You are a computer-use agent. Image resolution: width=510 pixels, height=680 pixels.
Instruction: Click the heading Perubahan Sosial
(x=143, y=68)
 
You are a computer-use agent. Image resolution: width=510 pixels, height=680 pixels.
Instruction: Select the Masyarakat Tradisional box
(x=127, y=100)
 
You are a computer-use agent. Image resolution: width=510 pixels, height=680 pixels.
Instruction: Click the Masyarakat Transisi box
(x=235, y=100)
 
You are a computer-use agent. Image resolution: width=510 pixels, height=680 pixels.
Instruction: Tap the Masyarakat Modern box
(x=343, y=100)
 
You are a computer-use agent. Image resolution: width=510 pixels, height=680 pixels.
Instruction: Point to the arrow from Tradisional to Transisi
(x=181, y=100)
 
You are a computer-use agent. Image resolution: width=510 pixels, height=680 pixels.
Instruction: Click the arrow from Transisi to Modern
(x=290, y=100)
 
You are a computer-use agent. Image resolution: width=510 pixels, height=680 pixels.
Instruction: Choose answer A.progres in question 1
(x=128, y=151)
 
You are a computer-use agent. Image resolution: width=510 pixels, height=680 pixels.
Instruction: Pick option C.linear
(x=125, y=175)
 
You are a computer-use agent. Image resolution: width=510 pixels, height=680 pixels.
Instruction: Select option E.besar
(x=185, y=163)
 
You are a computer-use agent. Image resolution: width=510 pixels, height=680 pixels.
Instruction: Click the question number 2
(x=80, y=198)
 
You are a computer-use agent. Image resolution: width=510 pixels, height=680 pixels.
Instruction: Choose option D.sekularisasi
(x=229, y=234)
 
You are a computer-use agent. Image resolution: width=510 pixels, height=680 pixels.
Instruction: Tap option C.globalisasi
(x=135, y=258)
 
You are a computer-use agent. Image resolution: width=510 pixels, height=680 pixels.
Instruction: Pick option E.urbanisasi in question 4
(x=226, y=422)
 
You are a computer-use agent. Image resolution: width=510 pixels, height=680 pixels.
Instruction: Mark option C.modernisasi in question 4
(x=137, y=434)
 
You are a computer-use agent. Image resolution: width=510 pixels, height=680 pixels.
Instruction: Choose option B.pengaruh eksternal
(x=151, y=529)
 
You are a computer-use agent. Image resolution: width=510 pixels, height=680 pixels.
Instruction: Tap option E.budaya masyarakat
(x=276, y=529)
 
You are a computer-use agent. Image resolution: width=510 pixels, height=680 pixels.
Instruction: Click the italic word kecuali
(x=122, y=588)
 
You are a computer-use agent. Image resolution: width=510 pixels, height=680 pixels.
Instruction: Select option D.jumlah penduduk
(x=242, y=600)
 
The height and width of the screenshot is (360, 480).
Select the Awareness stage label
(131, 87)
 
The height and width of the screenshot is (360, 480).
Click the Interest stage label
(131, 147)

——————

*Instructions for the task*. List every line in the entries above that contains the string "Tradisional", copying each line in full. Case counts.

*Correct response*.
Instruction: Select the Masyarakat Tradisional box
Instruction: Point to the arrow from Tradisional to Transisi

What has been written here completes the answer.